There is no doubt that modern politics, as well as modern economic life, has strayed far indeed from the Althusian ideal. Some, indeed, may mock it as hopelessly naïve: the real world is one of cutthroat competition, and the only way to get a fair shake is by establishing mechanisms of “countervailing power” to gain leverage over those who are trying to gain leverage over you. Such a political economy, however, presupposes a philosophy of nature, a Darwinian nature “red in tooth and claw” rather than a Christian nature in which, “just as each [creature’ has a law which directs it to best seek its own perfection and completion, so also there is another law concerning how they must relate as parts of one body. This law binds them to serve one another’s good and to prefer the good of the whole before their own particular interests.”[3]

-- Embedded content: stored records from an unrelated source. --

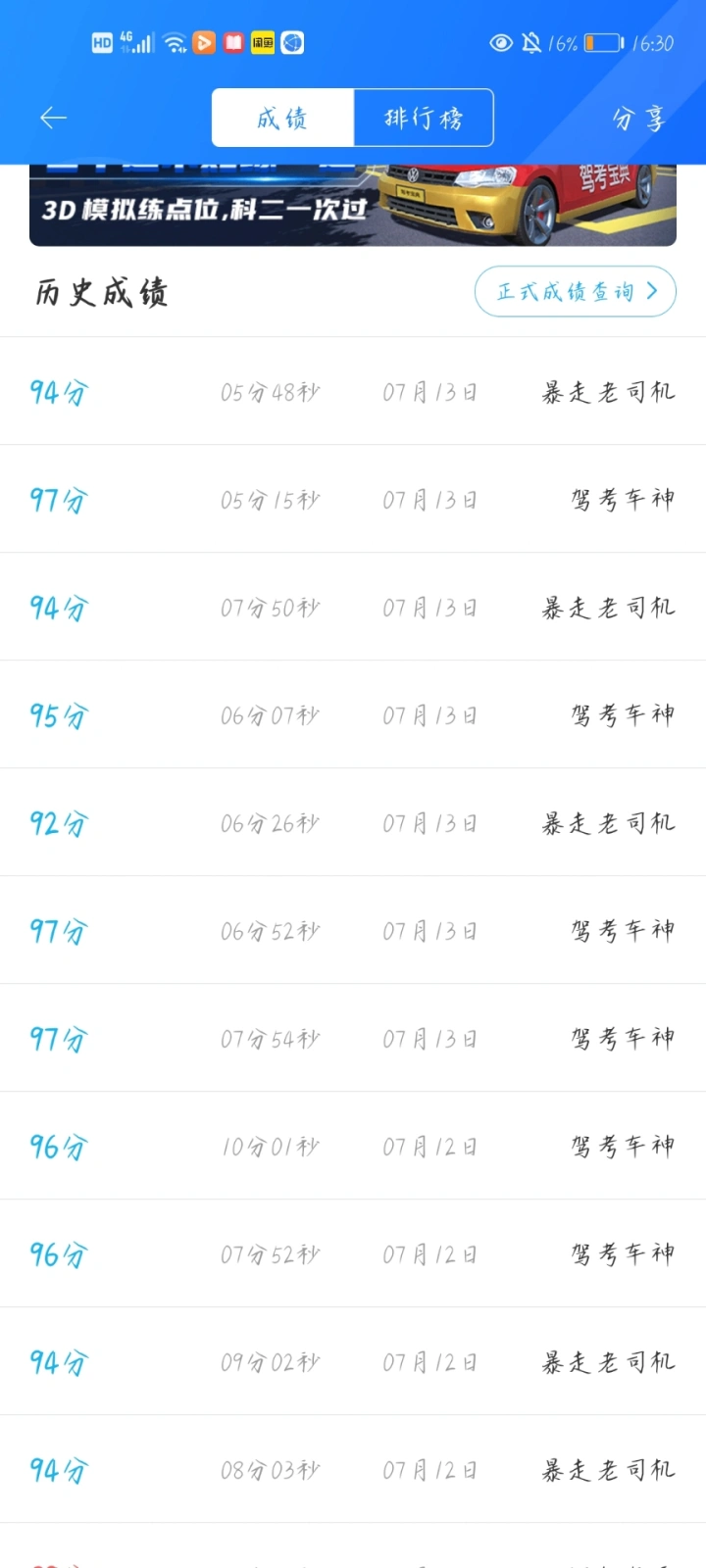
Task: Open the 94分 record with 09分02秒
Action: pyautogui.click(x=353, y=1361)
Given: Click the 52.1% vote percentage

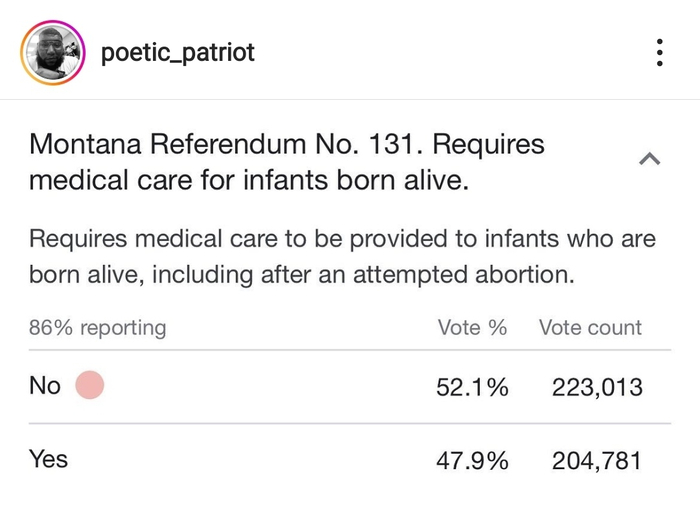Looking at the screenshot, I should [472, 388].
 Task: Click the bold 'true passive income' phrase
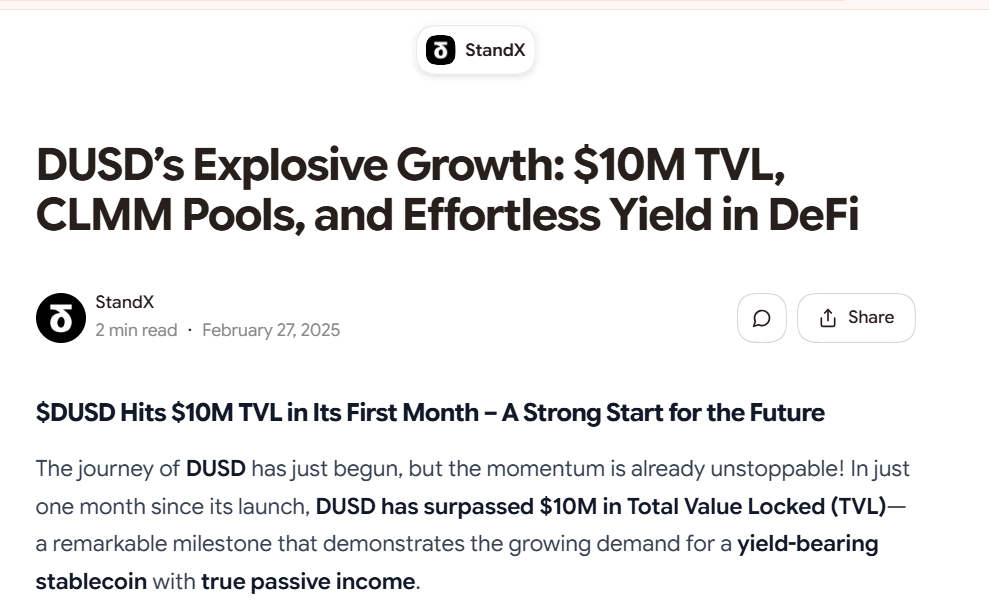click(x=308, y=582)
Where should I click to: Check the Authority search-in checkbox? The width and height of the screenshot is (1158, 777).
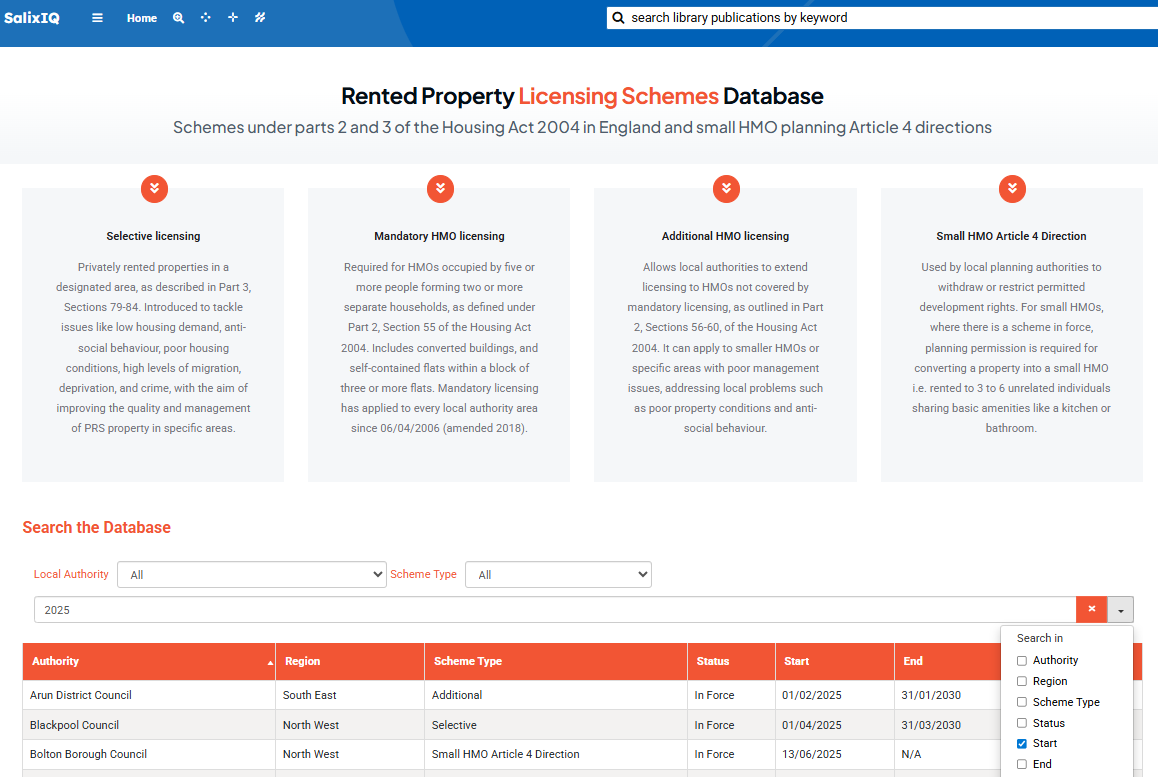1022,661
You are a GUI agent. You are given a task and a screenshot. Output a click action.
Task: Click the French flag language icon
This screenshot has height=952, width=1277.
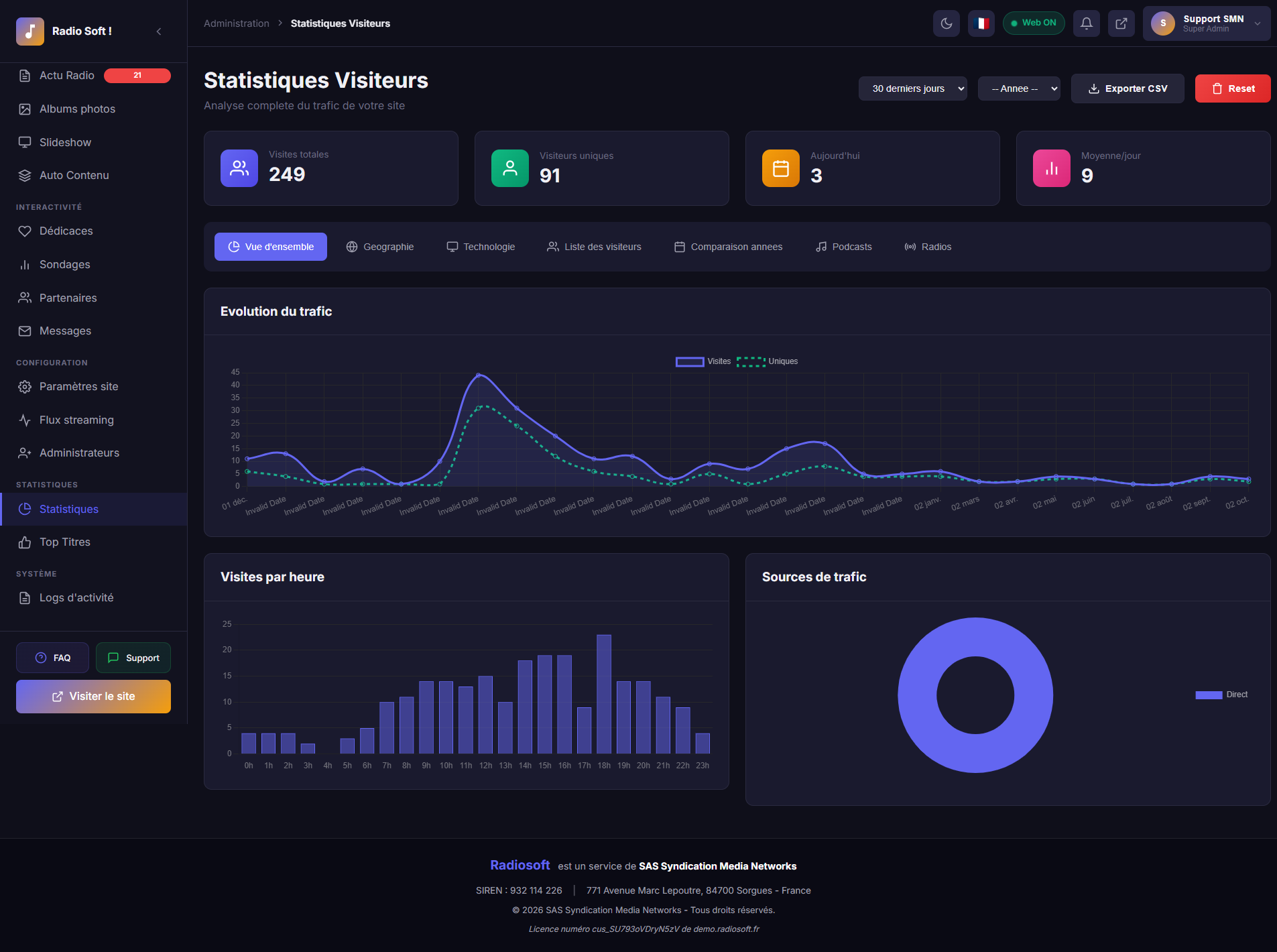click(981, 23)
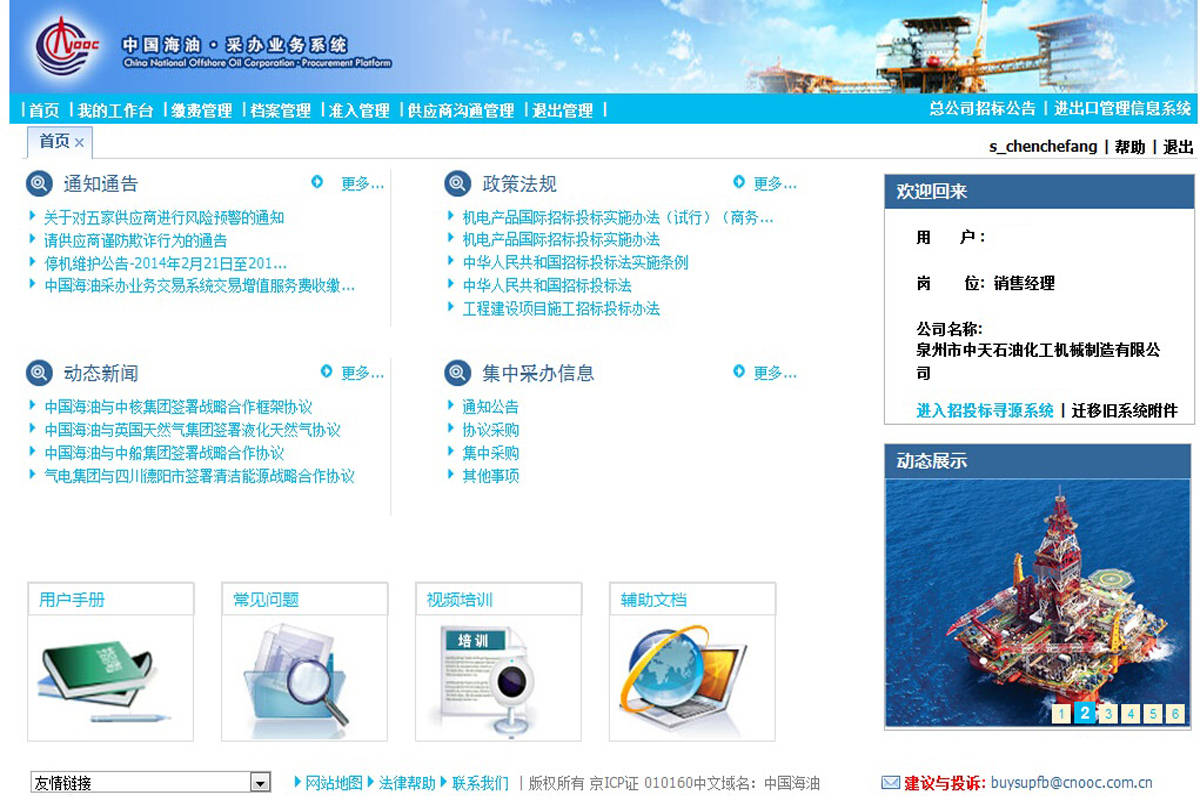The image size is (1200, 800).
Task: Open the 我的工作台 menu
Action: point(115,110)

To restore our current marketplace of algorithmic governance and arbitration agreements to a marketplace of genuine symbiosis will require, to be sure, stubborn resistance, radical reform, and hard work lasting generations. Ultimately, however, such work is more likely to succeed if it begins by presupposing a hidden harmony between managers and workers, producers and consumers, than if it assumes a war of all against all and just tries to give more weapons to the weak. Ahmari, I think, still knows this, still believes in a truly common good. His readers, however, could be forgiven for concluding otherwise.
[1] Althusius, Politica, ed. and trans. by Frederick Carney, p. 17.
[2] Althusius, Politica, p. 34.
[3] Richard Hooker, Laws of Ecclesiastical Polity in Modern English, ed. and trans. by Bradford Littlejohn, Bradley Belschner, and Brian Marr, p. 58.